After any data is loaded into a Google BigQuery table, the data is stored in active storage. If the table or partition of a table has not been edited for 90 days, the data status is marked as long-term storage and the price of the data stored in the table automatically drops by about 50%. To get the most out of long-term storage, be mindful of any actions that edit your table data, such as streaming, copying, or loading data, including any Data Manipulation Language (DML) or Data Definition Language (DDL) actions. This will bring back your data back to active storage and reset the 90-day timer. To avoid this, you can consider loading the new batch of data to a new table or a partition of a table, if it is appropriate for your use case.

Avoid duplicate copies of data using Google's federated data access model that allows you to query data directly from external data sources like Google Bigtable, Cloud Storage, Google Drive, and Cloud SQL.

Keep data only as long as it is needed. To help you delete expired data, you can leverage Google BigQuery's table expiration feature to expire tables you do not need.

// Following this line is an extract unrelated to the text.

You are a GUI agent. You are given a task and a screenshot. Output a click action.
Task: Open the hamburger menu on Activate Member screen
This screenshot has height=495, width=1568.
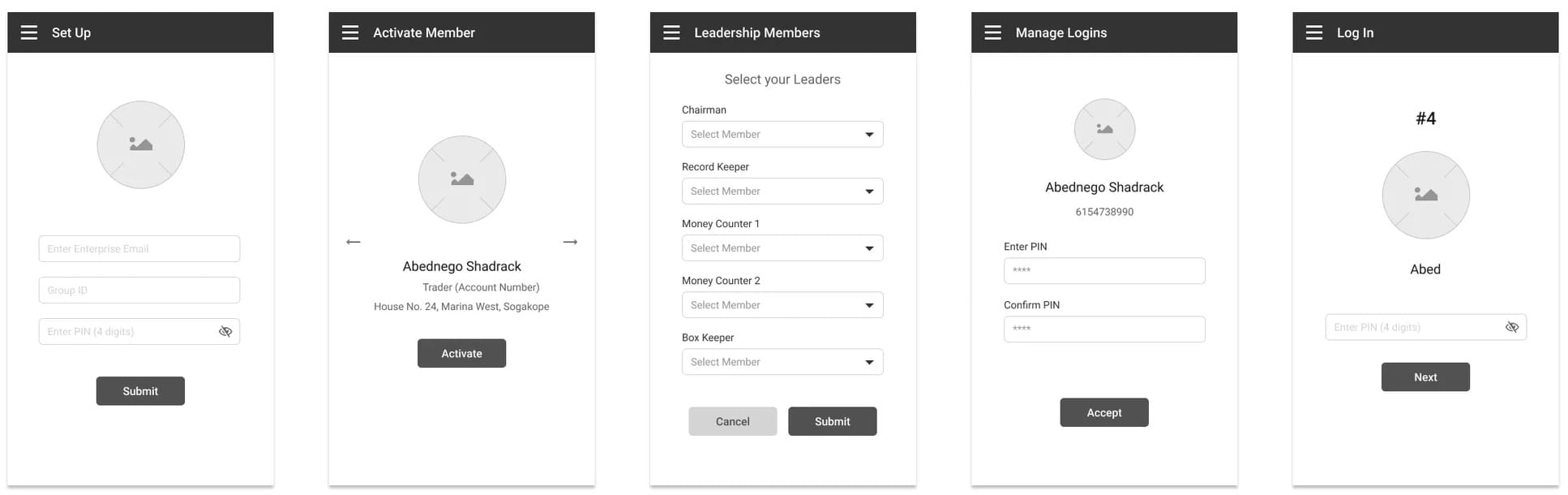pyautogui.click(x=350, y=32)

Recommendations for MicroStrategy

When creating temporary tables in MicroStrategy, the temporary tables are often not dropped due to a previous error. If you are not aware of this issue and do not drop the tables manually, the tables remain and you are charged for the storage. You should use the Google BigQuery's expiration feature to ensure temporary tables are expired at a specified time, in the case they are not dropped. For example:

Copy

CREATE TABLE `project_id.dataset_name.table_name` (
                column[, ...]
                )
                OPTIONS(
                expiration_timestamp = TIMESTAMP "2021-01-01 00:00:00 UTC"
            );

Data Loading

Unless you need your data for real-time processing and inserted in seconds rather than hours, avoid using streaming inserts into BigQuery, and use batch loading instead. Data streaming is a paid service while batch loading is free. Use streaming inserts only if the data in BigQuery is consumed immediately by a downstream consumer.

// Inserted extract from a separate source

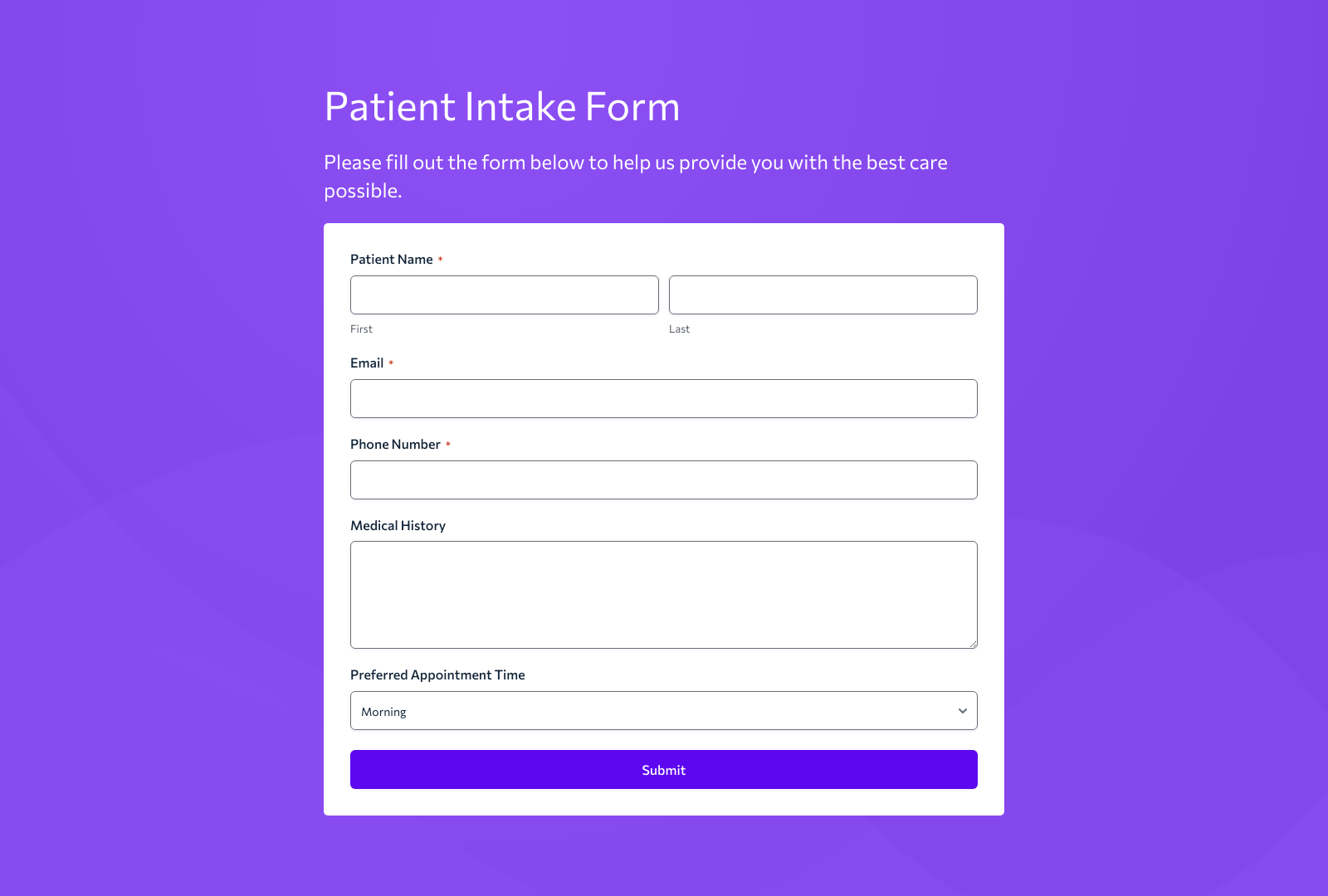
Task: Click the Phone Number input box
Action: (663, 480)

Recommendations for MicroStrategy

MicroStrategy should work with the JDBC or ODBC driver vendor to implement batch and streaming data loading into the driver for faster, more reliable, and cost efficient data import. Nowadays, both drivers insert data line by line, which is time inefficient, fails after reaching the table limit (1,500 operations per day), and is more costly in comparison to free batch data loading.

Data Querying

Google BigQuery can provide incredible performance because it stores data as a columnar data structure. This means SELECT * is the most expensive way to query data. This is because it performs a full query scan across every column present in the tables, including the ones you may not need. As shown in the following screenshot, you can reduce eight times the data processed and therefore, your bill.

Applying the LIMIT clause to your query doesn't have an effect on cost.

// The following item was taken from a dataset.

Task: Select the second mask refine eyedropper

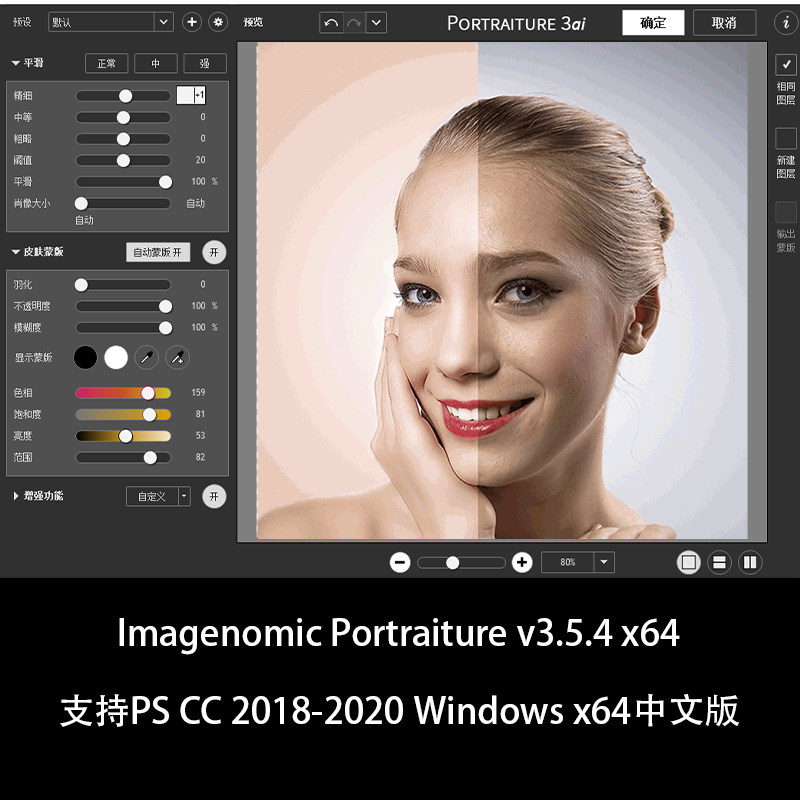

You are charged for bytes processed in the first stage of query execution. See the Google Cloud documentation for more information. You should avoid creating a complex multistage query just to optimize bytes processed in the intermediate stages, since there are no cost implications anyway. Although, you may achieve performance gains.

Partitioning your tables, whenever possible, can help reduce the cost of processing queries, as well as improve performance. See the Google Cloud documentation for more information. Today, you can partition a table based on ingestion time, date, or any timestamp column.

Recommendations for MicroStrategy

To optimize cost and speed of data querying, do not always use SELECT * in data preparation.